Top of EXTRACTED INFORMATION

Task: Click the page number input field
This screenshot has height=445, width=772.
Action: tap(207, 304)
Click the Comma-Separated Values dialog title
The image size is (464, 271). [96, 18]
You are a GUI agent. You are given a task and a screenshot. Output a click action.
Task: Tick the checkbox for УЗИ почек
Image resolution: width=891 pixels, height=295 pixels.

Bottom of EXTRACTED INFORMATION

- _EXERCISE OBJECTIVE_
Return the whole listing above verbatim.

- _OUTPUT_
Task: Click the page number input field
This screenshot has height=445, width=772.
Action: tap(207, 304)
Click the Comma-Separated Values dialog title
The image size is (464, 271). [96, 18]
You are a GUI agent. You are given a task and a screenshot. Output a click action.
Task: Tick the checkbox for УЗИ почек
Image resolution: width=891 pixels, height=295 pixels.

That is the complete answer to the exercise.